Bloomberg: Yen Falls to Record Low Against Euro on Speculation Rates to Stay at Zero

December 11, 2005 by Trader Rich 

Dec. 12 (Bloomberg) — The yen slumped to a record low versus
the euro and fell against the dollar in Asia on speculation the
Bank of Japan will keep borrowing costs near zero percent as its
counterparts in Europe and the U.S. add to interest rate increases.

The Bank

of Japan has kept rates near zero since March 2001
while the European Central Bank on Dec. 1 lifted its benchmark for
the first time in five years.
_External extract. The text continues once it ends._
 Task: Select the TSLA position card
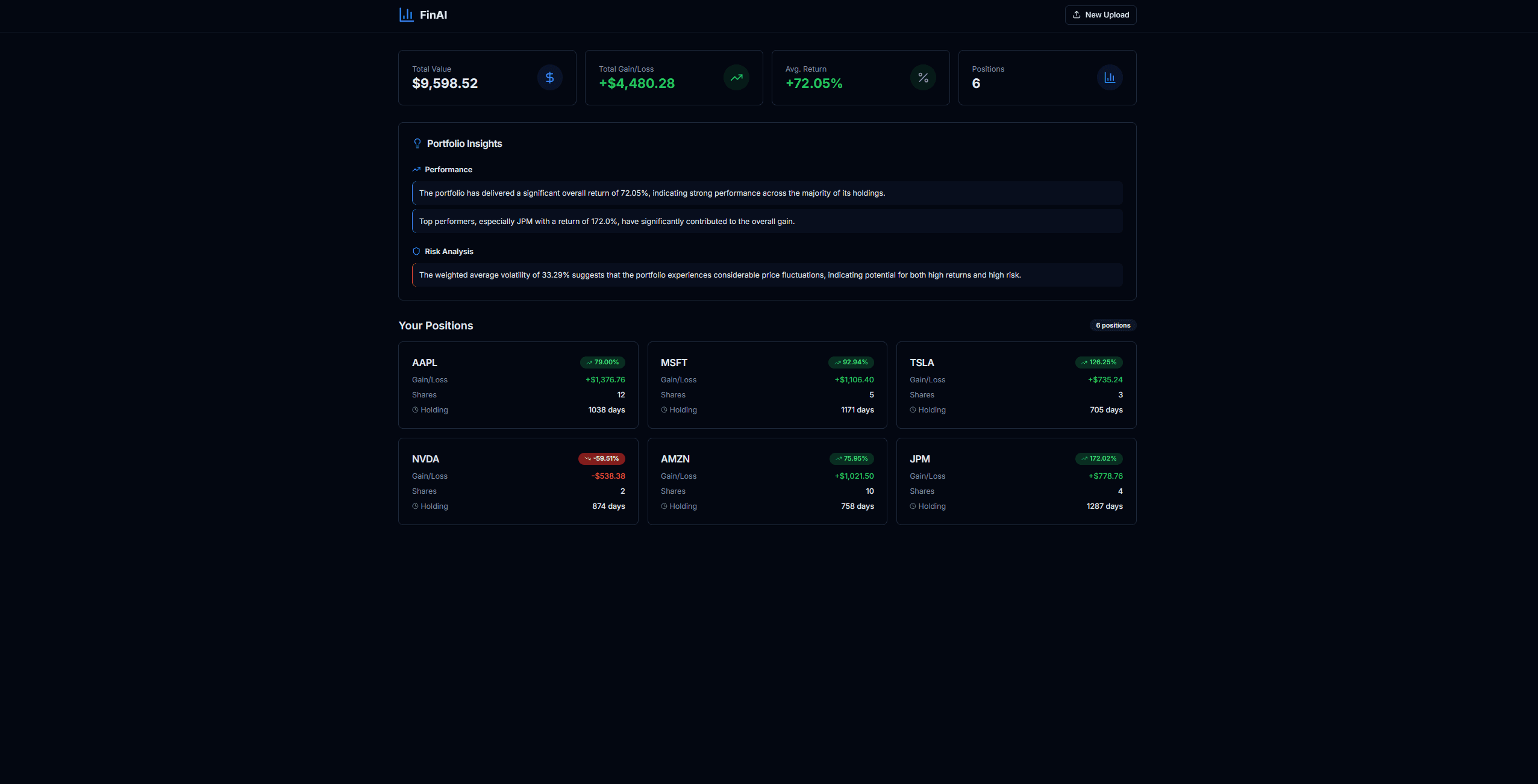(x=1016, y=385)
Federal Reserve policy makers will
probably raise their target rate for overnight loans between banks
for a 13th time tomorrow, according to a survey by Bloomberg News.
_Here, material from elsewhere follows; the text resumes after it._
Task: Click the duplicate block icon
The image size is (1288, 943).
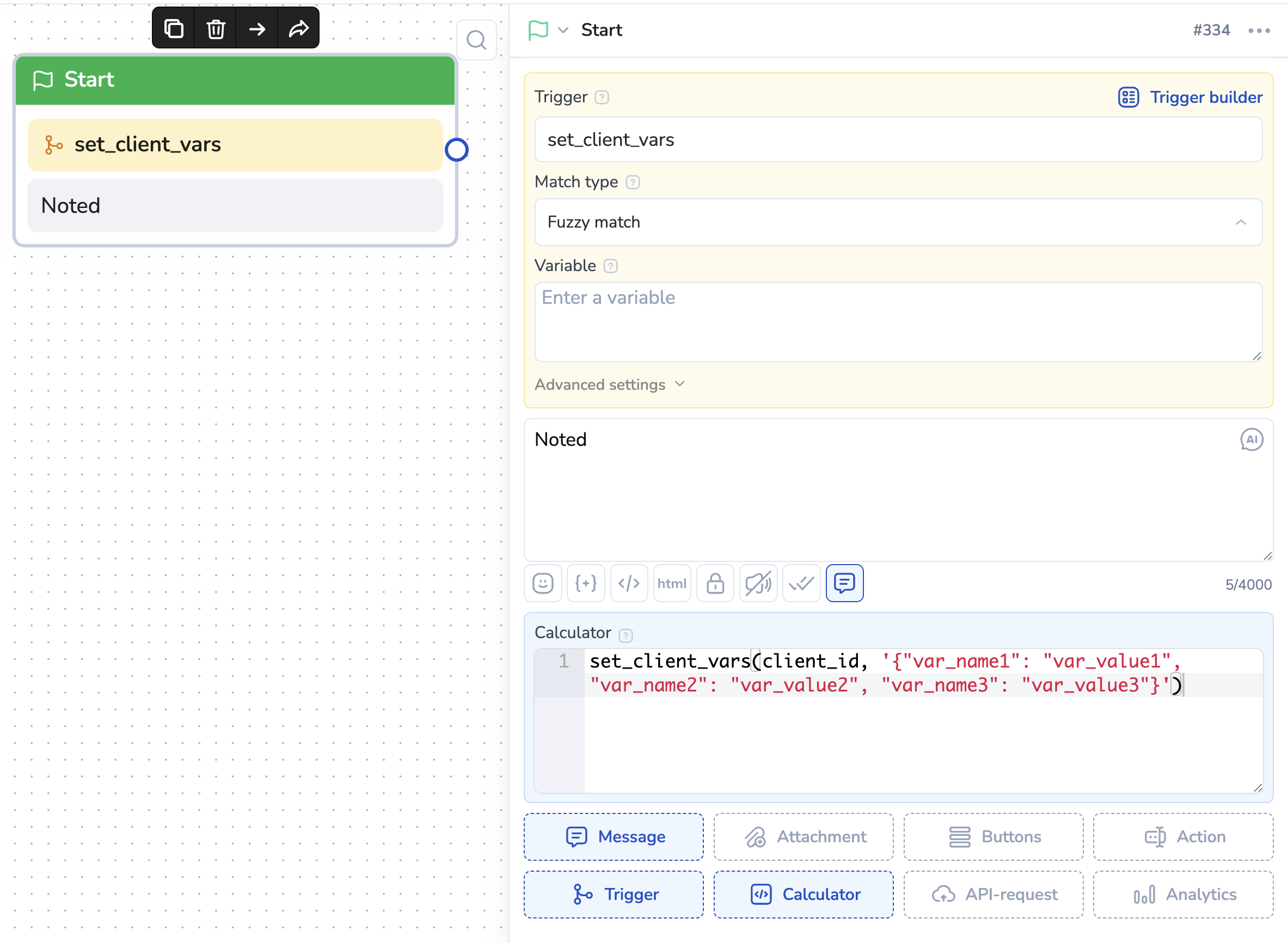Action: point(174,28)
“There aren’t a lot of reasons to be aggressively buying the
yen,” said Craig Ferguson, a currency strategist in Melbourne at
Australia & New Zealand Banking Group Ltd.

Against the euro, the yen fell to 143.06 as of 11:30 a.m. in
Tokyo, from 142.55 on Dec. 9 in New York, according to electronic
foreign-exchange dealing system EBS. It fell as far as 143.11, the
lowest since the euro started trading in 1998. The Japanese
currency also fell to 120.86 versus the dollar from 120.66.